If you need to script this (and you will, if you run concurrent agents):

#!/bin/bash
# recover_from_force_push.sh

set -e

echo "Detecting force-push collision..."

# Step 1: Fetch latest
git fetch origin main

# Step 2: Check if origin/main is ahead of local
COMMITS_AHEAD=$(git log --oneline HEAD..origin/main | wc -l)
COMMITS_BEHIND=$(git log --oneline origin/main..HEAD | wc -l)

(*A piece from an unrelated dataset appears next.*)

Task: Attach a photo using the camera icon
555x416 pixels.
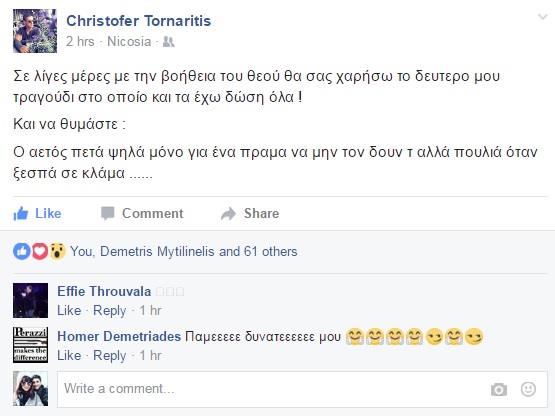Action: (x=499, y=389)
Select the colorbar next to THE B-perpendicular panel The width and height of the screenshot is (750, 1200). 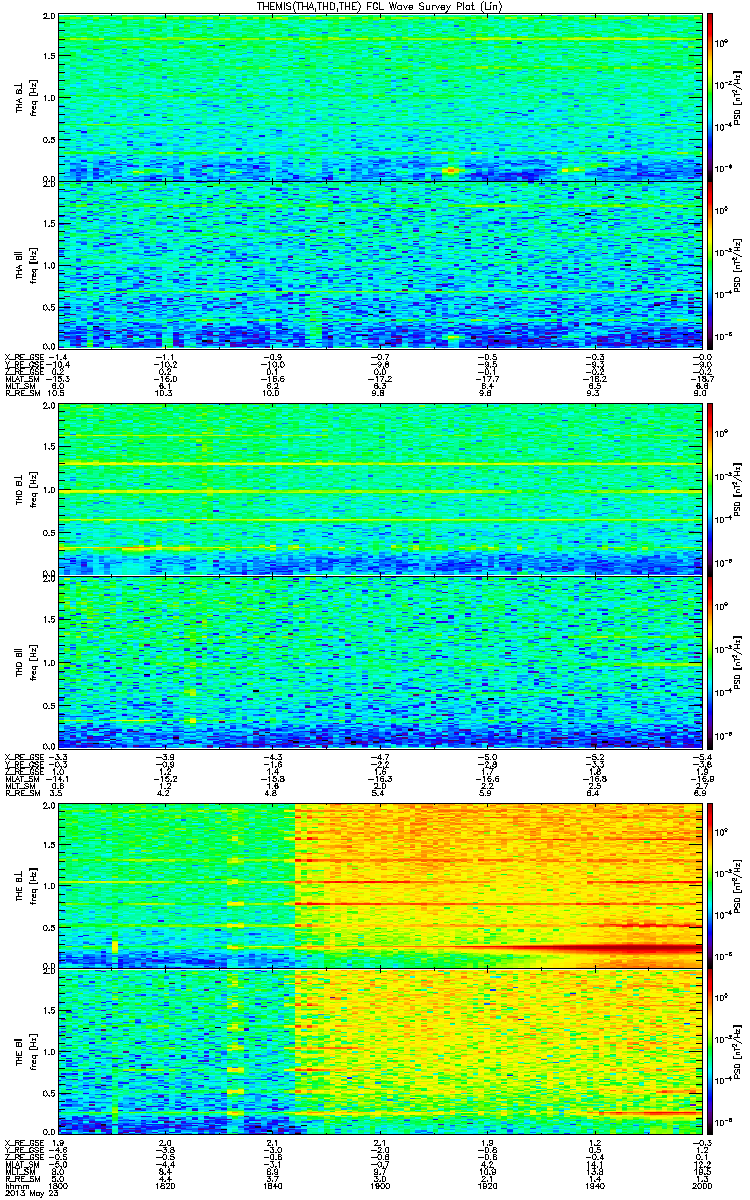710,883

if [ "$COMMITS_BEHIND" -gt 0 ] && [ "$COMMITS_AHEAD" -gt 0 ]; then
    echo "✗ Divergence detected: $COMMITS_BEHIND local, $COMMITS_AHEAD remote"
    echo ""
    echo "Local commits (orphaned):"
    git log --oneline origin/main..HEAD
    echo ""
    echo "Remote commits (will be force-pushed):"
    git log --oneline HEAD..origin/main
    echo ""
    echo "⚠ This is a force-push collision. Recovering..."
else
    echo "✓ No divergence detected"
    exit 0
fi

# Step 3: Save current HEAD ref for recovery
LOCAL_HEAD=$(git rev-parse HEAD)
echo "Saved local HEAD: $LOCAL_HEAD"

# Step 4: Reset to remote
echo "Resetting to origin/main..."
git reset --hard origin/main

# Step 5: Prompt user to restore from context
echo ""
echo "✓ Local HEAD saved: $LOCAL_HEAD"
echo "✓ Reset to origin/main"
echo ""
echo "To restore orphaned commits:"
echo "  1. Retrieve the lost files from your session context"
echo "  2. Add them back: git add [files]"
echo "  3. Commit: git commit -m 'Recovery: restore from collision'"
echo "  4. Push: git push origin main"
echo ""
echo "Or if the commits are entirely redundant, you can safely ignore this."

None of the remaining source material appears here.